What do bilinguals know? There are multiple answers to this question, from multiple disciplinary points of view. Linguists, psychologists, anthropologists, and literary scholars use different tools to account for bilingualism. As collaborators at the Gray Center for Arts and Inquiry, Anastasia Giannakidou (Linguistics), Sayed Kashua (Israel-Palestinian novelist and 2014–2015 Fellow at the Gray Center), and Na’ama Rokem (NELC) plan to bridge these different approaches and experiment with bilingual storytelling.

From Sochi to the Crimea: Episodes in the Rise of a New Cold War

Russian authorities had high hopes that the Sochi Olympics would serve as the international debut of a new Russia, freed from the stigma of the Soviet period and the difficult years of transition that followed. Instead, the Games and subsequent performances in Ukraine have reinforced old identities on the world stage. William Nickell, who is writing a book on Sochi, will examine the roles and rhetoric adopted by Russia in 2014, as well as the interpretations they have received in the west.

Winter Soldiers: Veterans and the State in the Spanish Empire

In the 16th and 17th centuries the relationship between the state and its soldiers was as conflictive as it has been in our own age.
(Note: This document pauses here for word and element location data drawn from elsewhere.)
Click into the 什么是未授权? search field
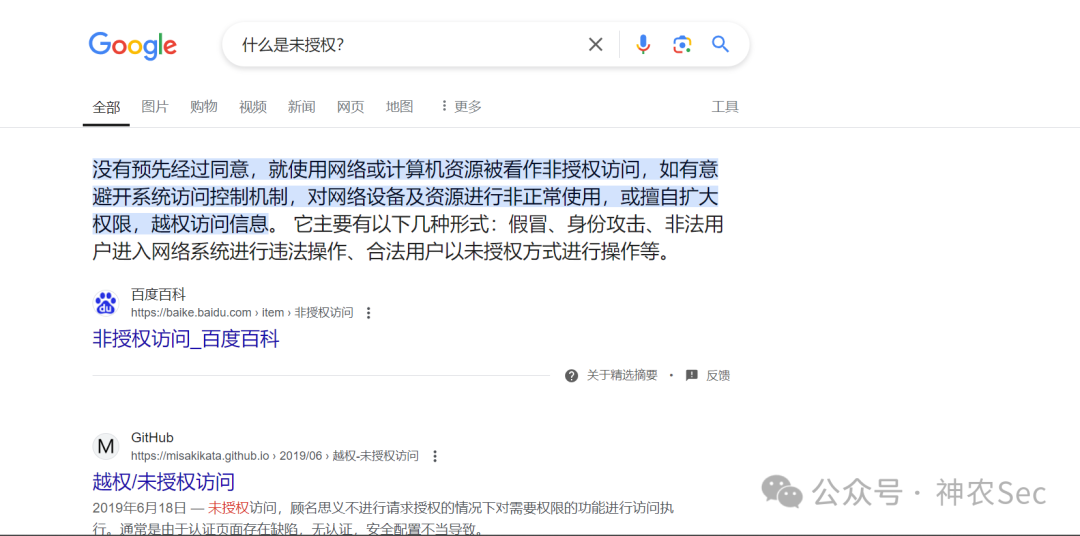click(406, 45)
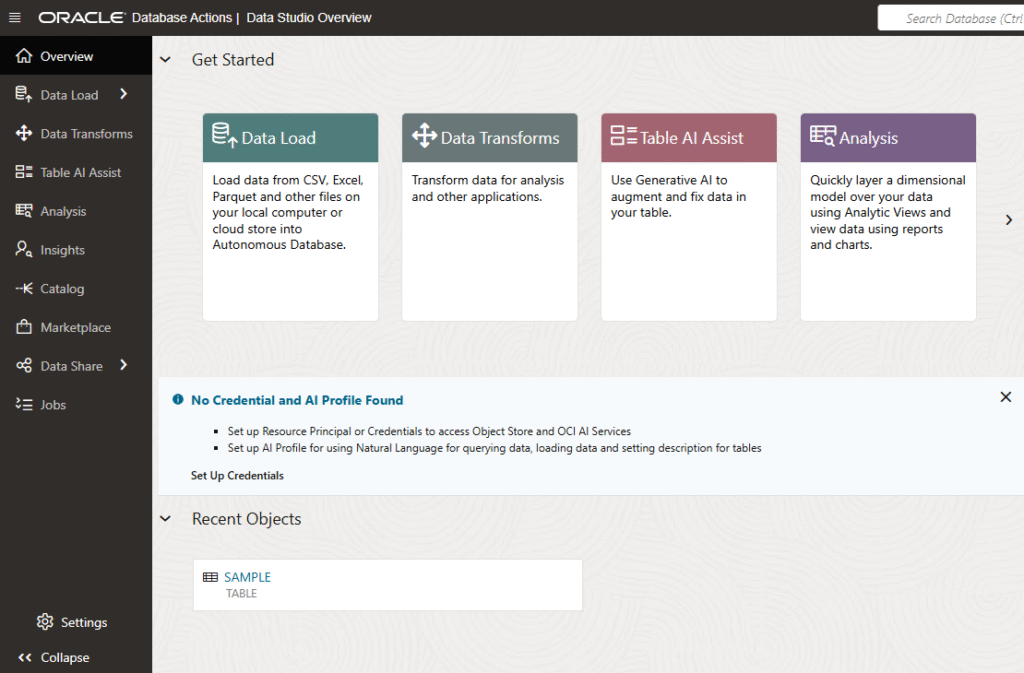Click the Jobs list icon
The height and width of the screenshot is (673, 1024).
[x=24, y=405]
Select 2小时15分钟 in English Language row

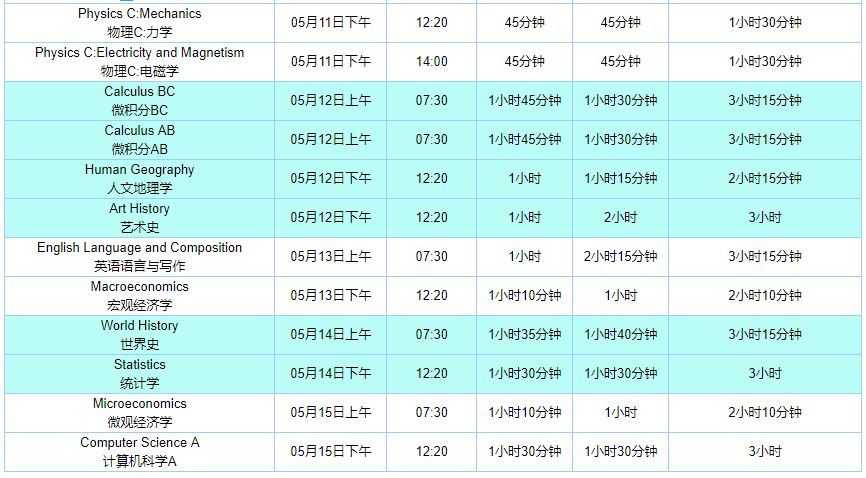(620, 257)
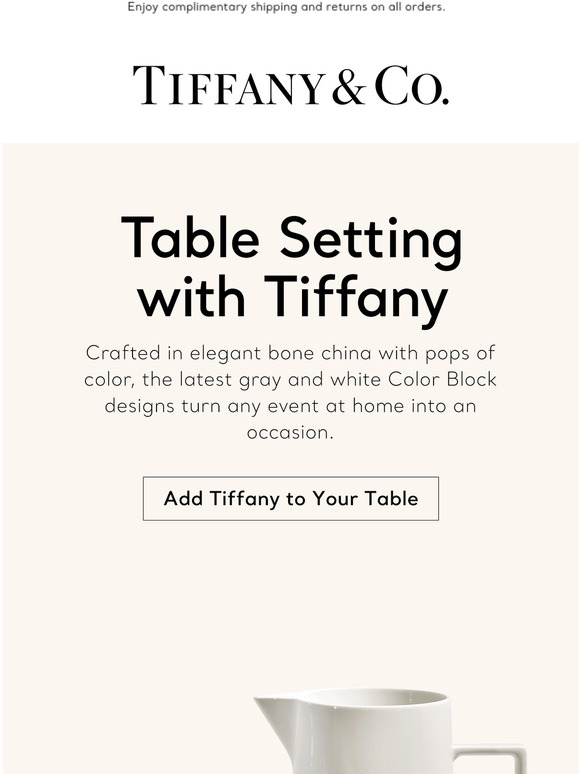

Mutiny, desertion, protest, and subversive writing contributed to shape a radical political culture among the rank-and-file that oftentimes challenged the very institutions and values they were expected to defend. This presentation explores the connections between some of these practices and the social and cultural activism of contemporary veterans.

Art in Public Spaces: A Walking Tour of Sculptures on the University of Chicago Campus

Siting outdoor sculpture is a critical factor to the artwork’s meaning and the artistic intention, but how can this be navigated within an active and developing university campus? During this walking tour of public artwork on the University of Chicago campus we will discuss issues of landscaping, architecture, and conservation. Key sculptures will include Nuclear Energy by Henry Moore, Construction in Space and Time and in the Third and Fourth Dimensions by Antoine Pevsner, and Black Sphere by Jene Highstein.

Lost Stories? Indigenous Narratives of Australia

Culture, religion, narrative, land, and language are deeply intertwined in the Australian indigenous context. The Dreamtime Narratives are of timeless importance as creation stories, explanations for landscape and animal features, and as landmarks of orientation. As such, they are an essential part of everyday life used for multiple purposes that go beyond storytelling. This talk, using original material from MalakMalak, a highly endangered language of Northern Australia, and Kriol, an English-lexified Creole, asks what happens when a language slowly disappears.